Unter den Filmen, die Weltstars nach Berlin brachten, war auch so mancher Fehlgriff dabei, wie das schmierenkomödiantische Biopic „Golda“, in dem Helen Mirren mit falscher Nase und Perücke die israelische Premierministerin Golda Meir während des Jom-Kippur-Krieges im Oktober 1973 spielt, und Robert Schwentkes Satire „Seneca“, in der John Malkovich den Philosophen im Dienste Kaiser Neros als politisch impotenten Schwafler darstellt.

Bono und Steven Spielberg
Berlinale 2023/Richard Hübner
Der fabelhafte Mr. Spielberg an der Seite von Laudator Bono

Den Goldenen Bären für sein Lebenswerk bekam Steven Spielberg schon am Donnerstag. Die Laudatio hielt U2-Sänger Bono, der den Regisseur als „meisterlichen Geschichtenerzähler“ bezeichnete. Bei der Berlinale war nicht nur Spielbergs jüngster, autobiografischer Film „Die Fabelmans“ zu sehen, sondern unter anderem auch der stilbildende „Weiße Hai“ und sein erster und womöglich bester Film, „Duell“, den Spielberg mit nur 24 Jahren gedreht hat.

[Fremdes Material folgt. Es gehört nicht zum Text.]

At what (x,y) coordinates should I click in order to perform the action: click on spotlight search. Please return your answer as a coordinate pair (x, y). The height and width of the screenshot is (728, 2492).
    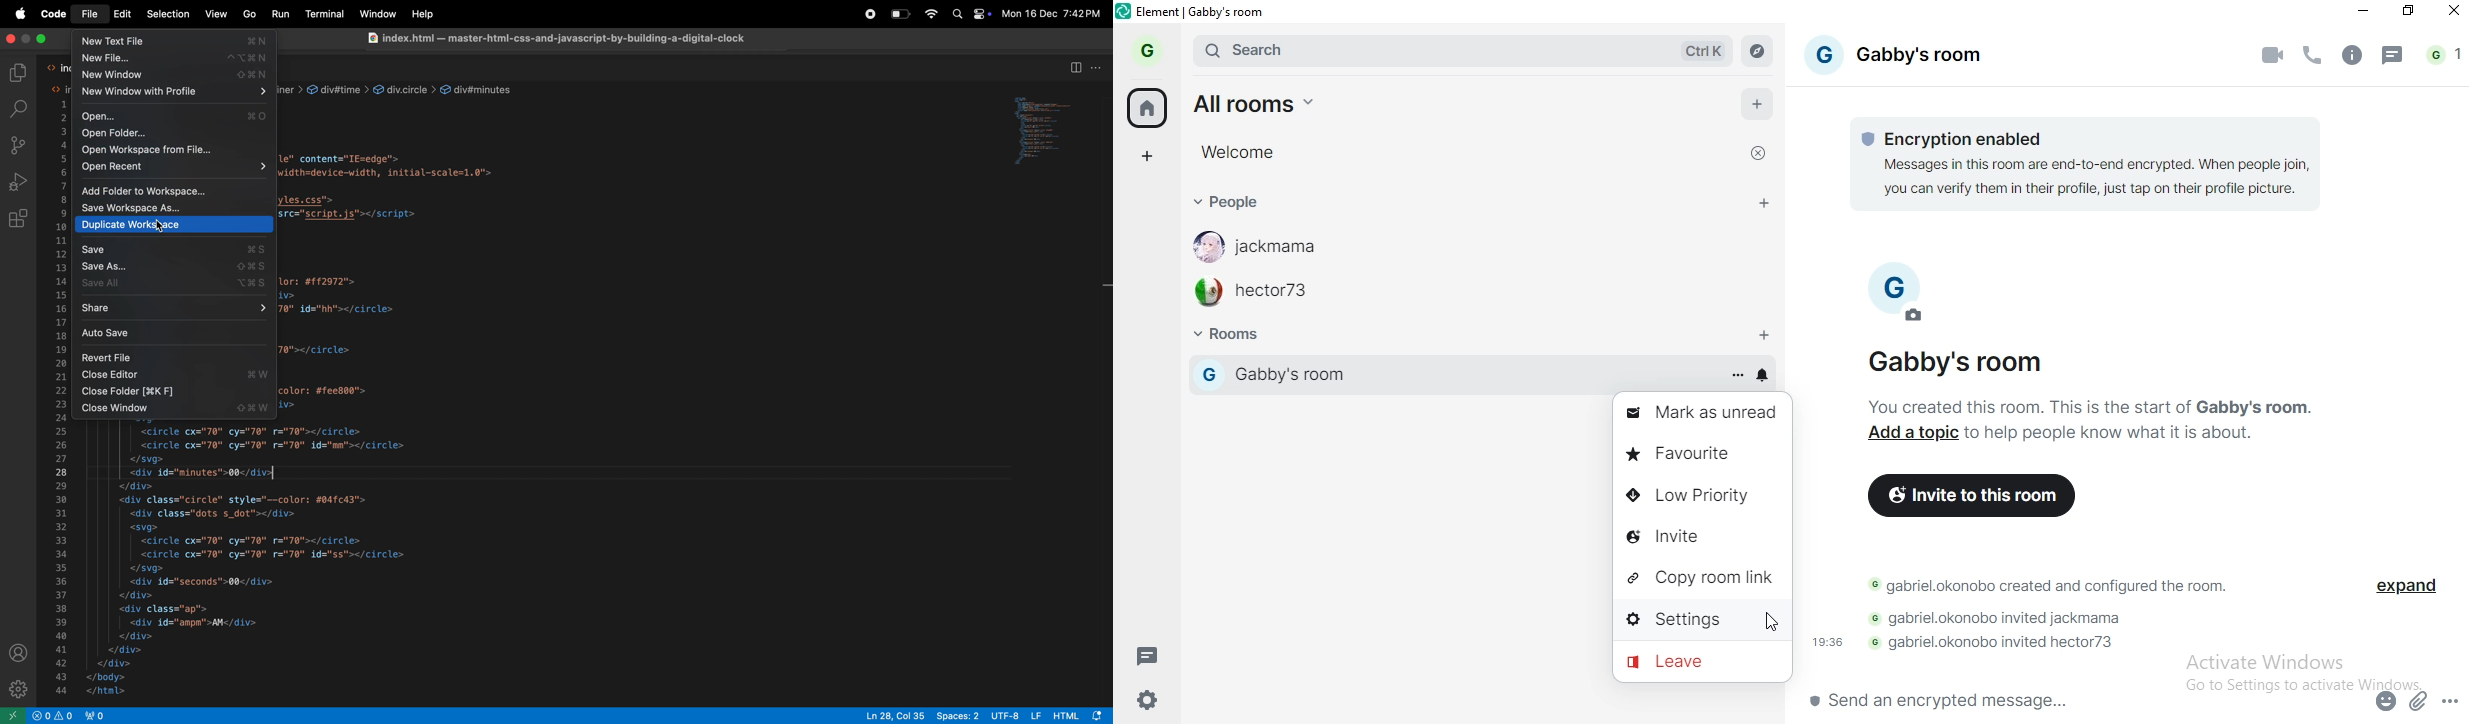
    Looking at the image, I should click on (957, 15).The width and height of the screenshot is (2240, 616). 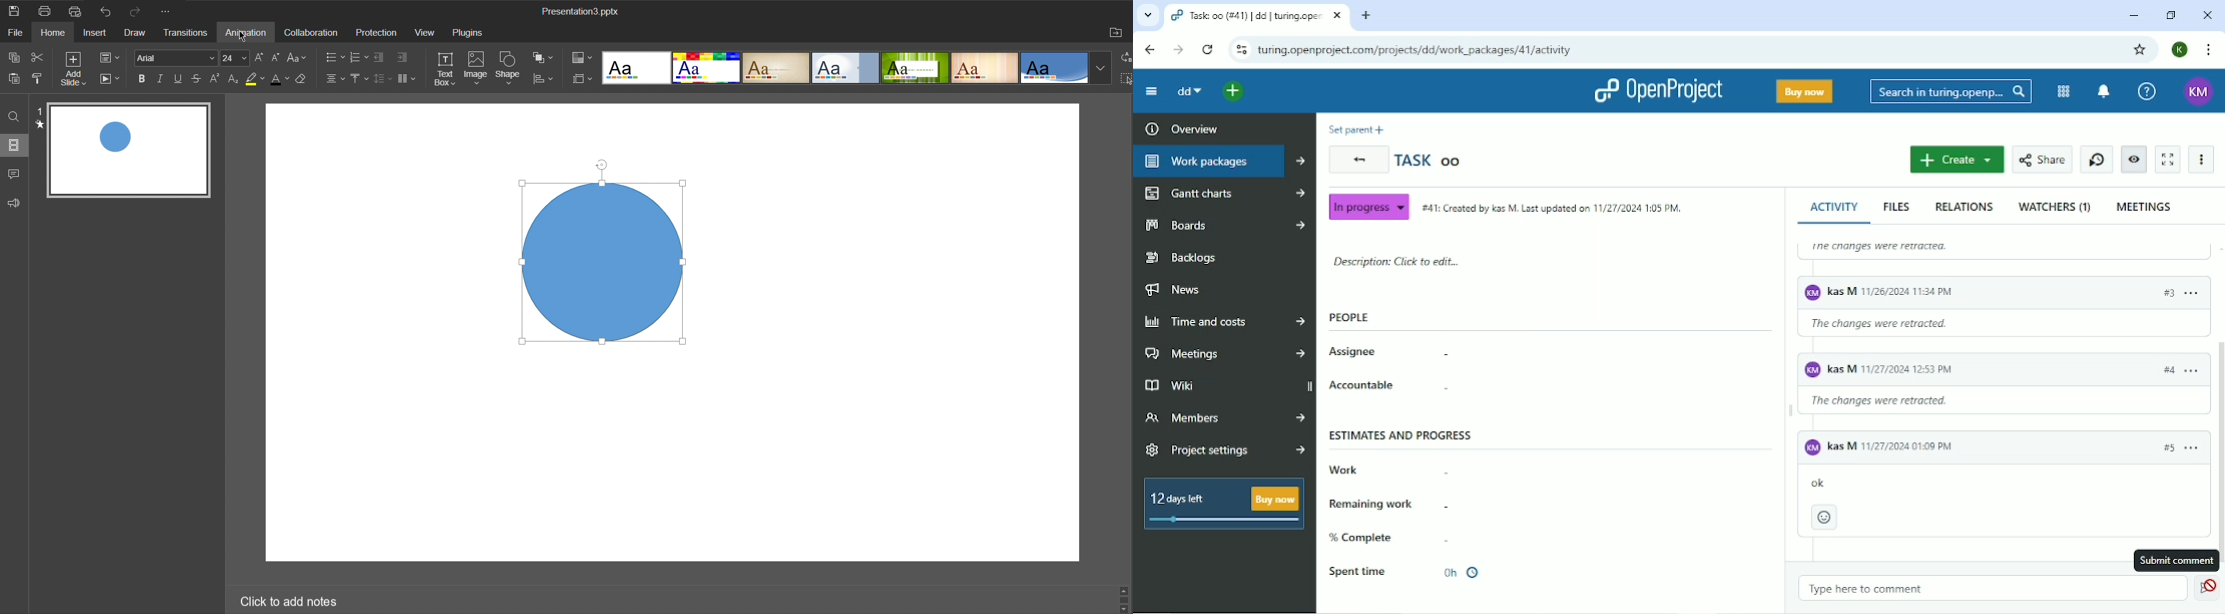 I want to click on Meetings, so click(x=1227, y=353).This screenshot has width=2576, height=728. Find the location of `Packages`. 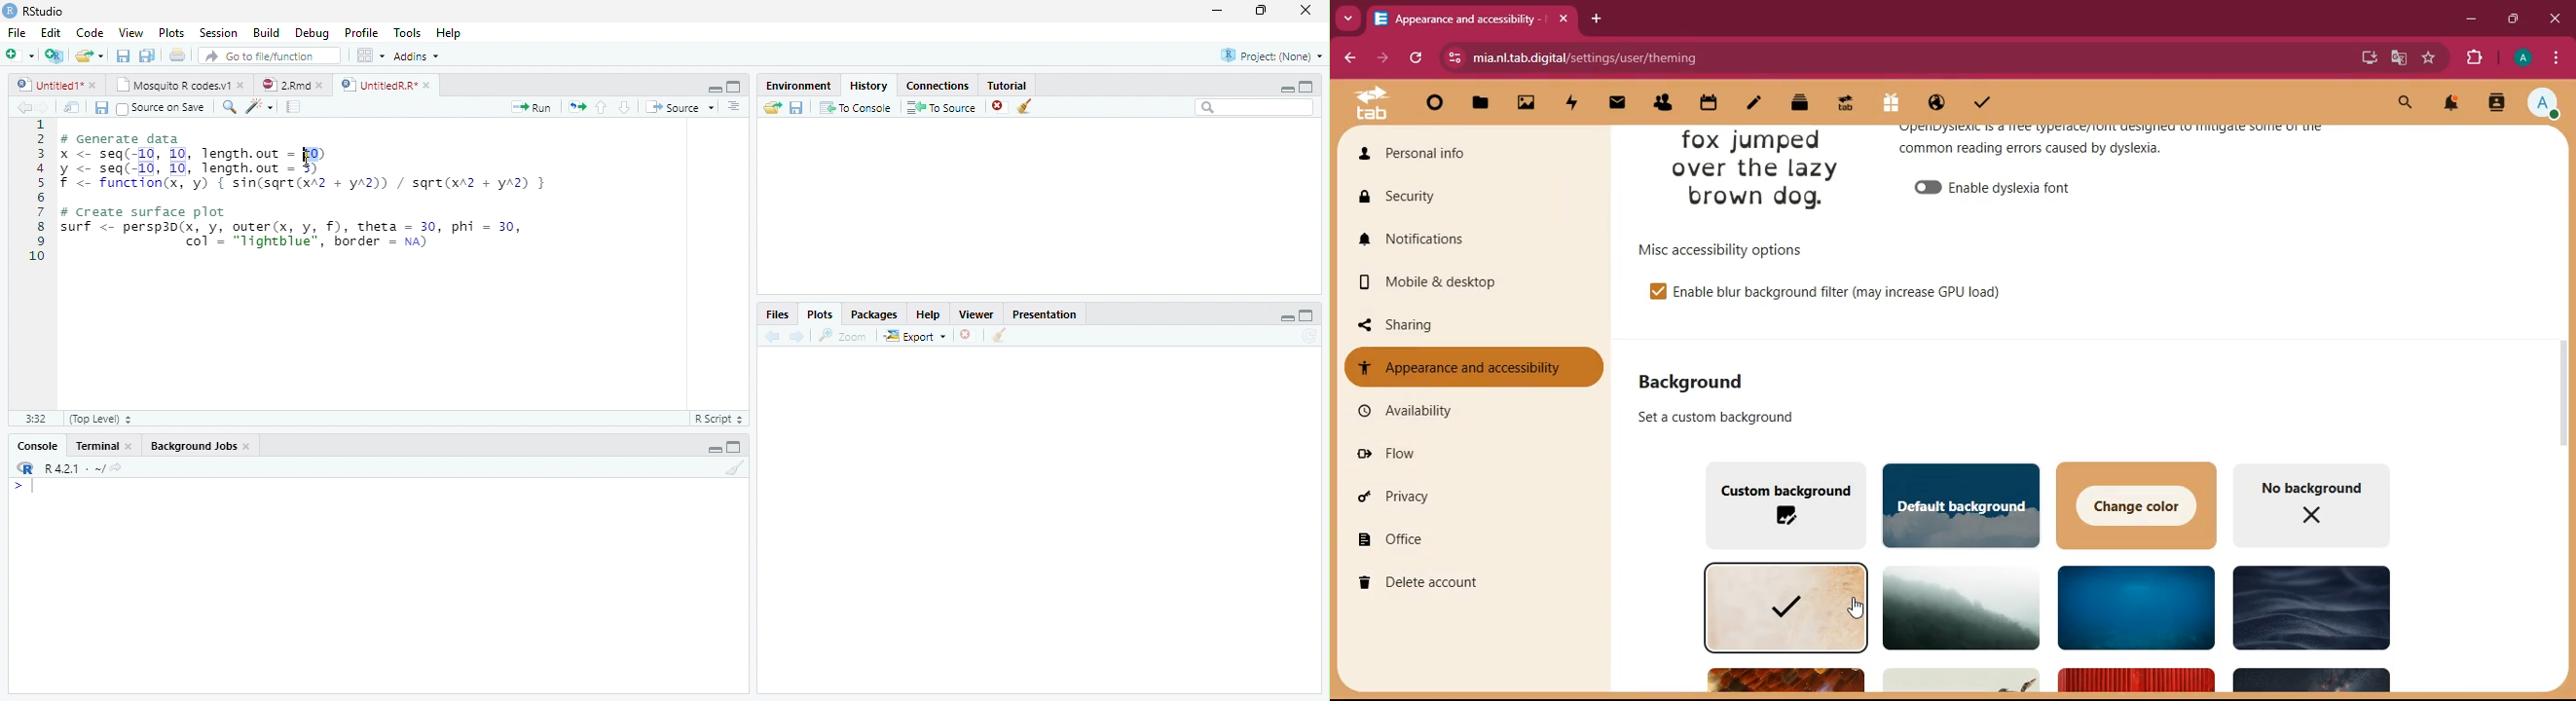

Packages is located at coordinates (874, 314).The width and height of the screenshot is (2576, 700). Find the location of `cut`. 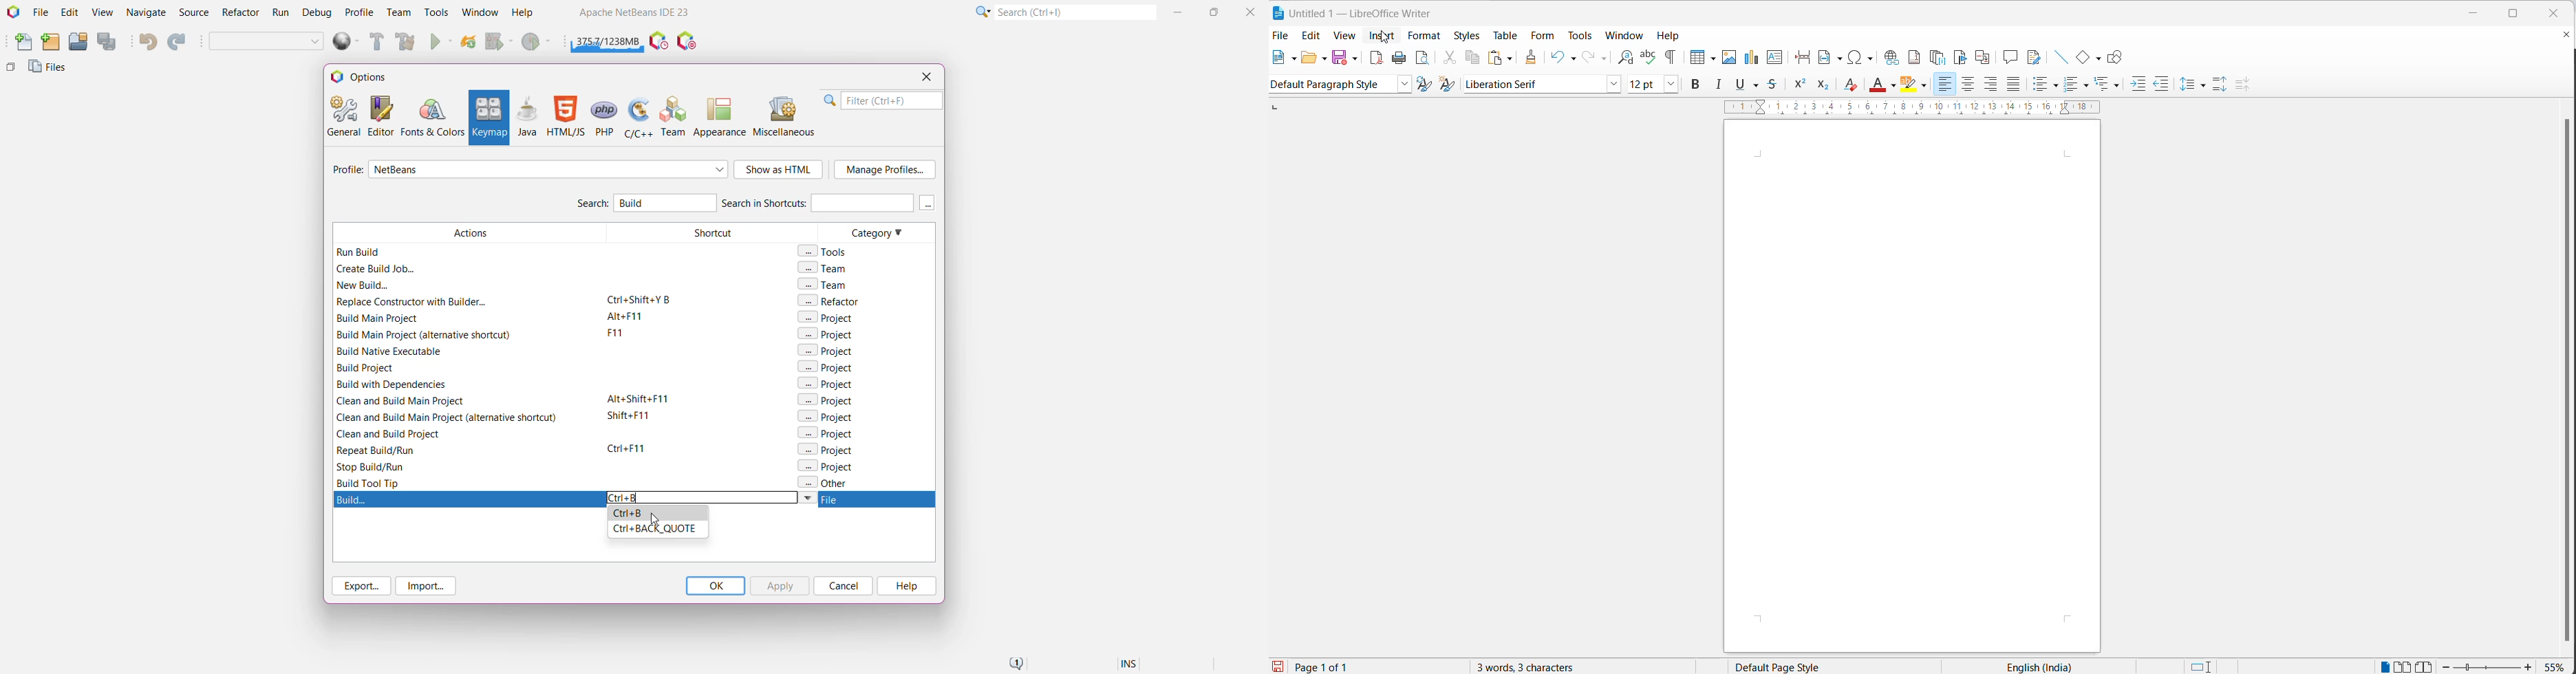

cut is located at coordinates (1451, 60).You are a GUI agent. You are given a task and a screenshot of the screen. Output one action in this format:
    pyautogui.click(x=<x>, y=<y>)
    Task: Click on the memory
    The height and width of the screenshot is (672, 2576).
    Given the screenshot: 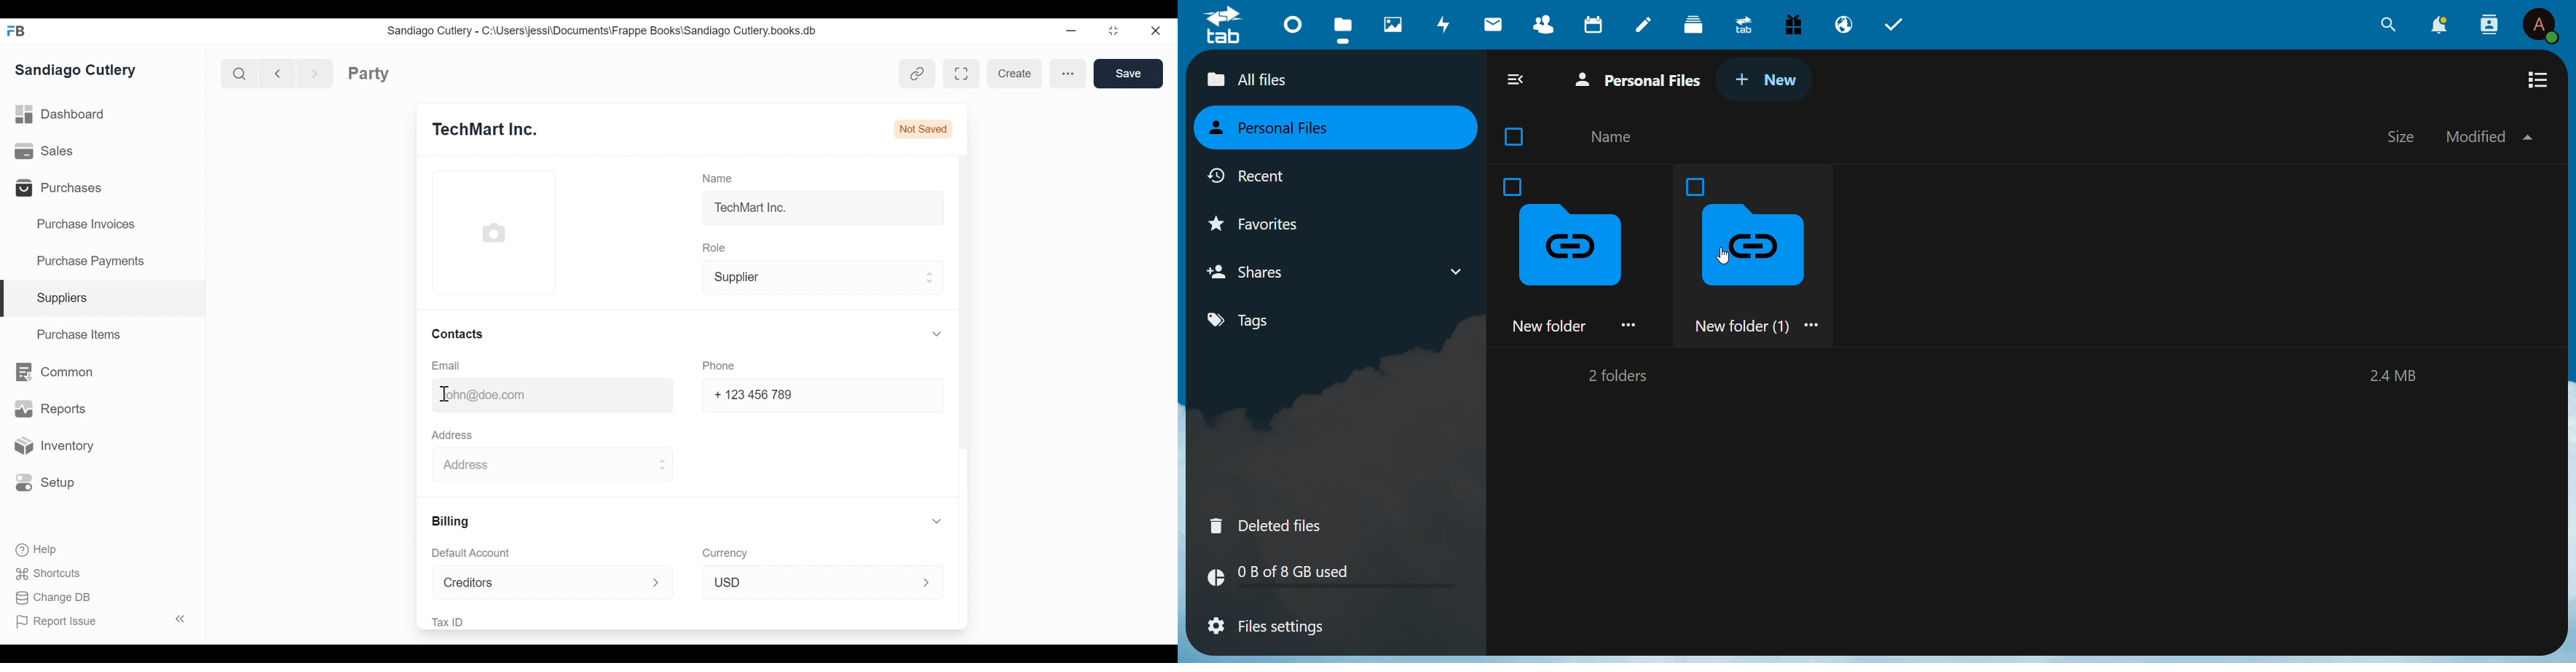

Bis zur Wochenmitte waren rund 267.000 Tickets verkauft worden, vonseiten der Berlinale freute man sich über volle Säle. Es ist das erste Jahr, in dem das Festival wieder ohne Pandemiebeschränkungen stattfand. Im vergangenen Jahr hatte nur die Hälfte der Plätze besetzt werden dürfen. Damals wurden rund 156.000 Tickets verkauft. Vor der Pandemie waren es rund 330.000 Karten gewesen.